Ontem, despertando ondas de urticária nos mais preconceituosos, sem nunca ter feito curso superior, o presidente Lula recebeu mais um título de Doutor Honoris Causa (a lista desse tipo de honraria ultrapassa a casa dos 40).
Desta vez, a graça foi concedida pela Universidade Nacional da Malásia (UKM), em Kuala Lumpur.
Em seu discurso de agradecimento, confirmando aquilo que vem dizendo por toda a vida, Lula destacou a Educação como instrumento de emancipação.
Nunca é demais comemorar que, ao longo dos seus mandatos à frente da presidência da república, desbancando os intelectuais que por ali passaram, Lula foi responsável pela criação de 18 novas universidades federais, a abertura de 173 novos campi universitários e mais de cem Institutos Federais de Educação, Ciência e Tecnologia.

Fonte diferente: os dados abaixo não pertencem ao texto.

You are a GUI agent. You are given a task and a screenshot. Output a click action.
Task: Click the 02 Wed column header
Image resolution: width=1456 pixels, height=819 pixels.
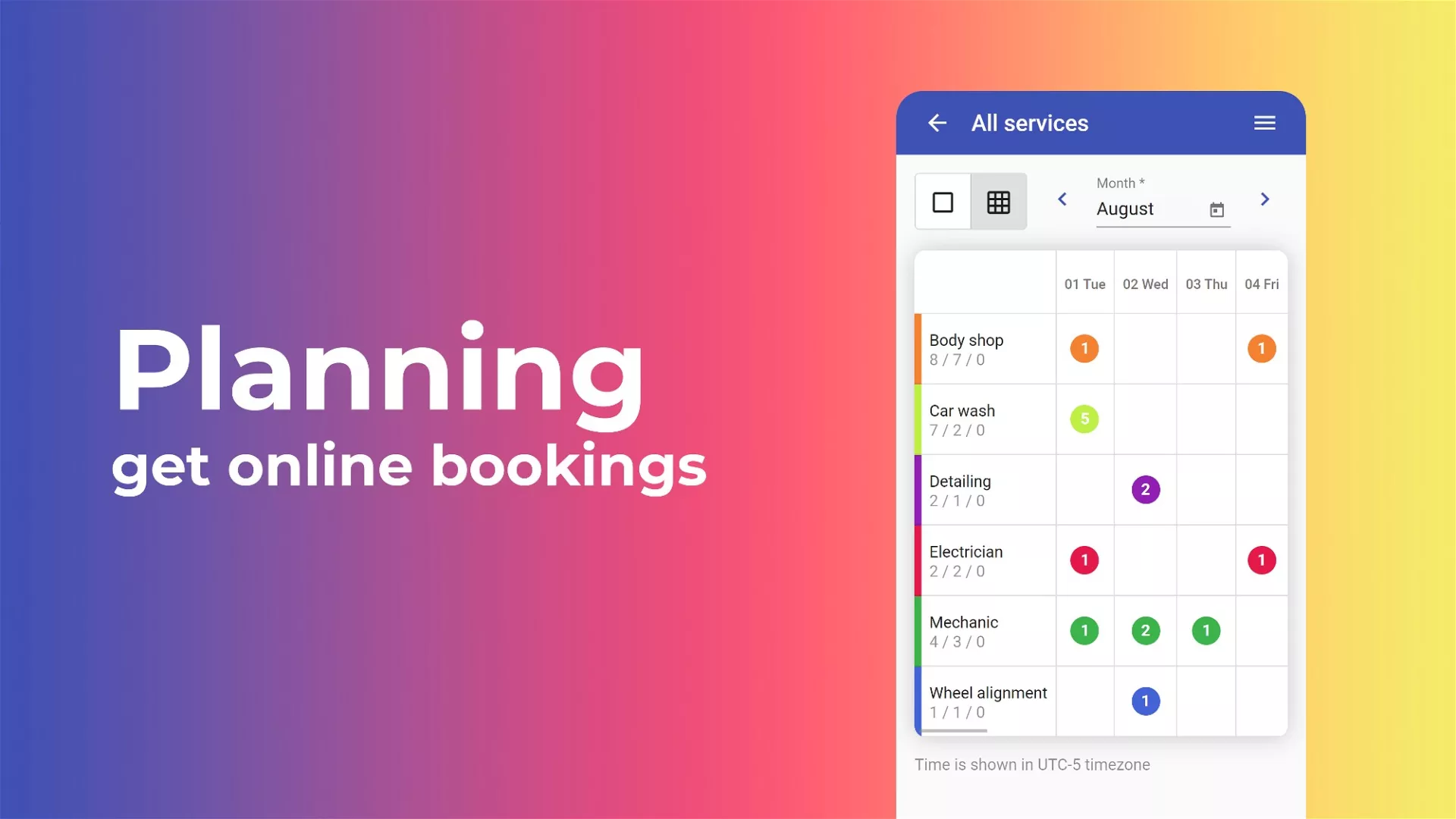pyautogui.click(x=1145, y=284)
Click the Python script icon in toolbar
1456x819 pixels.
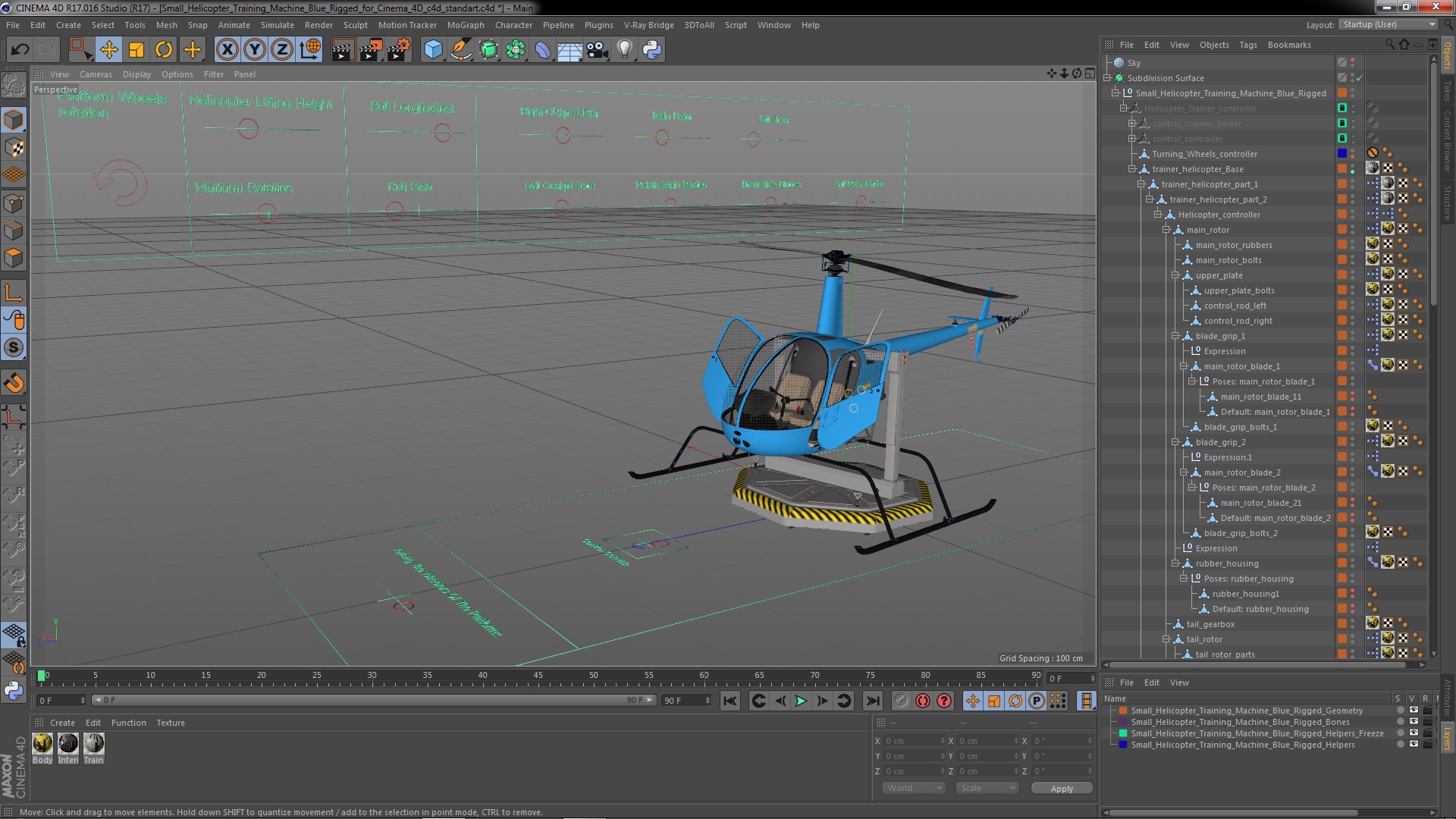click(652, 50)
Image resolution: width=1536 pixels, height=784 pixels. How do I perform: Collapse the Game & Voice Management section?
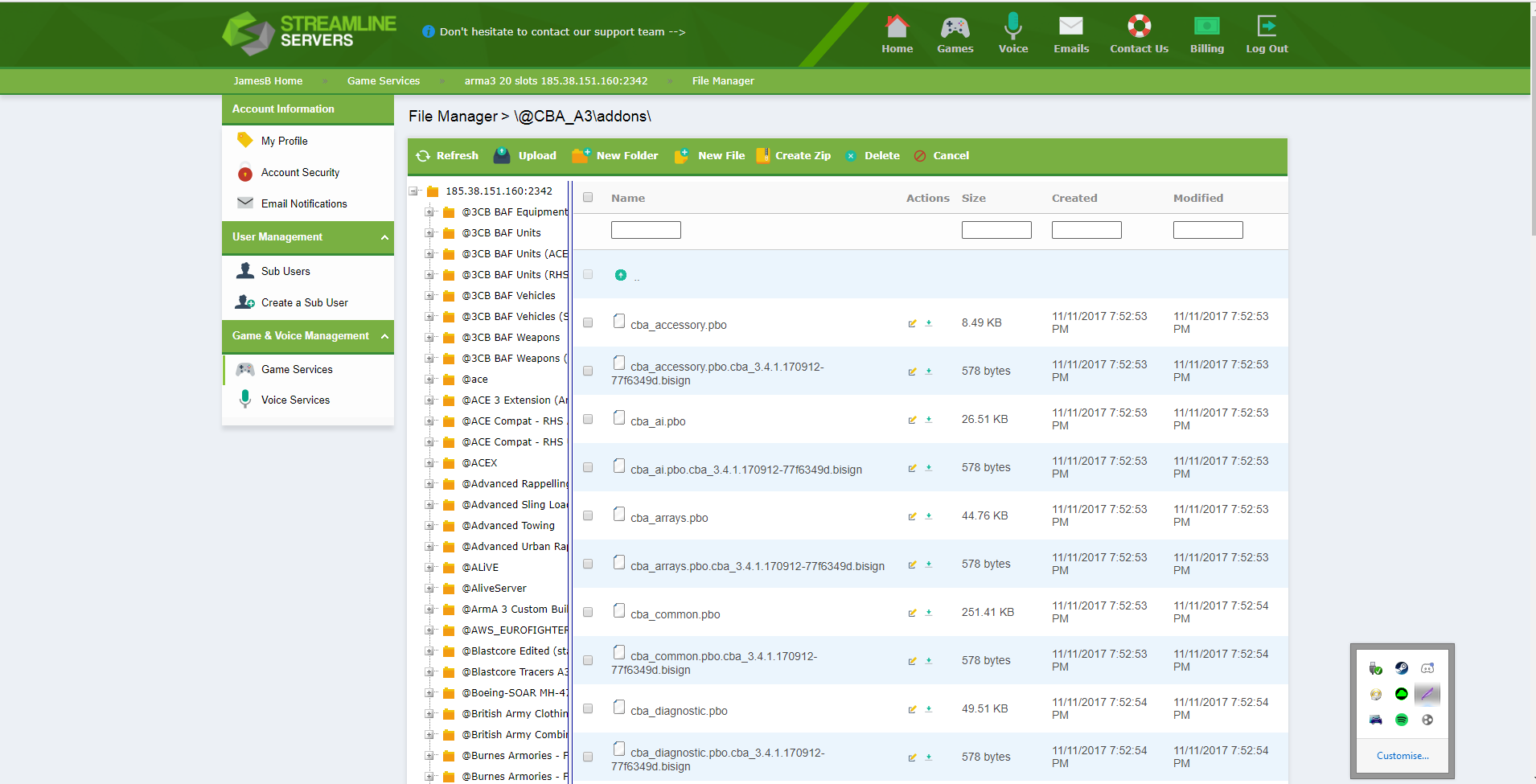(385, 336)
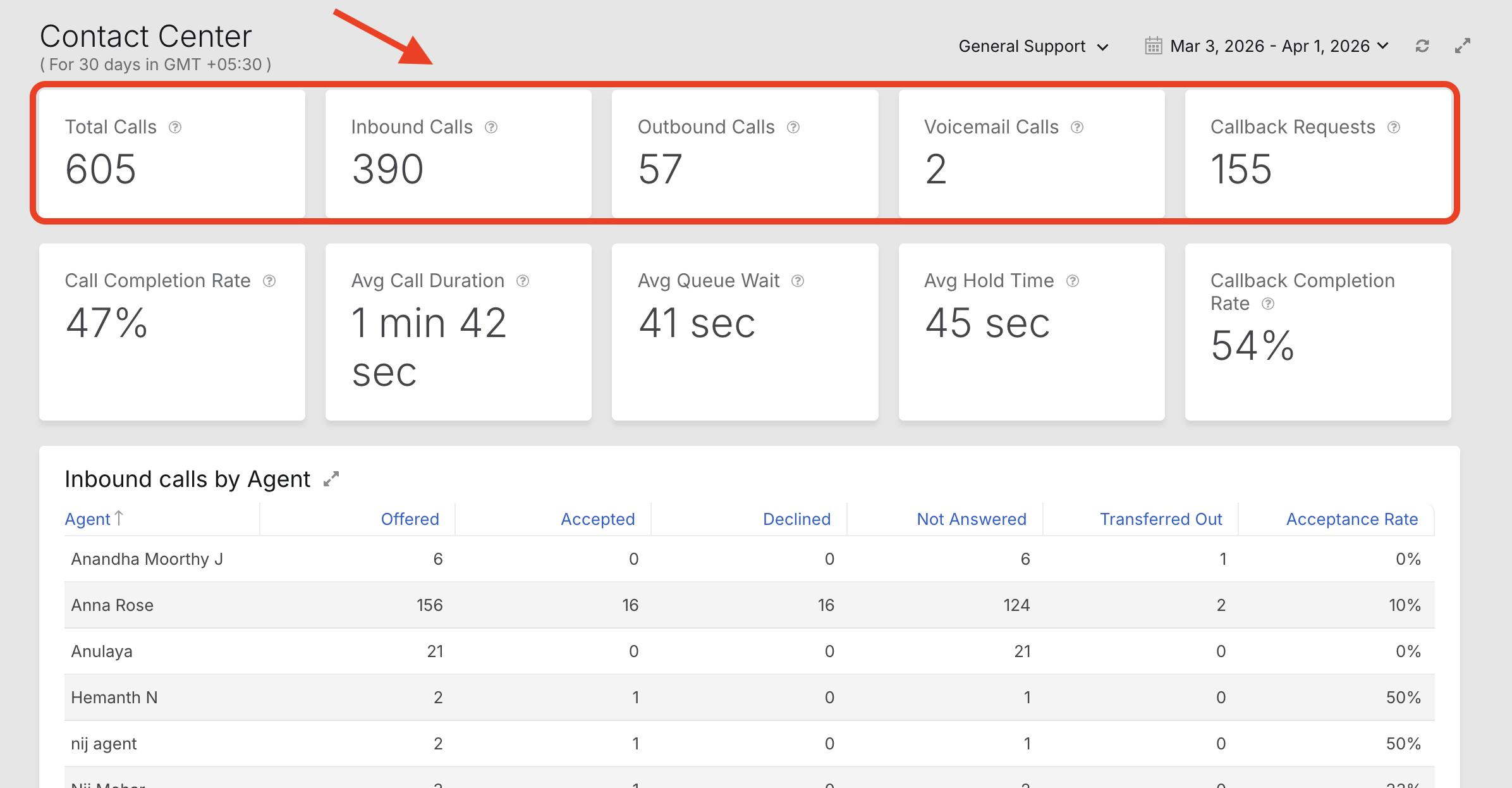Click the help icon beside Avg Hold Time
The width and height of the screenshot is (1512, 788).
coord(1073,281)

Aí, olhando para os lados sem sequer compreender a profundidade e o alcance da providência (porque estudaram pouco e leem nada), os brutamontes da extrema-direita dão de ombros e, ruminando algum impropério aos progressistas e humanistas, perguntam: ‘estudar? Para quê?’.
Ao que os mais antigos responderiam: ‘para nada, Pedro Bó’.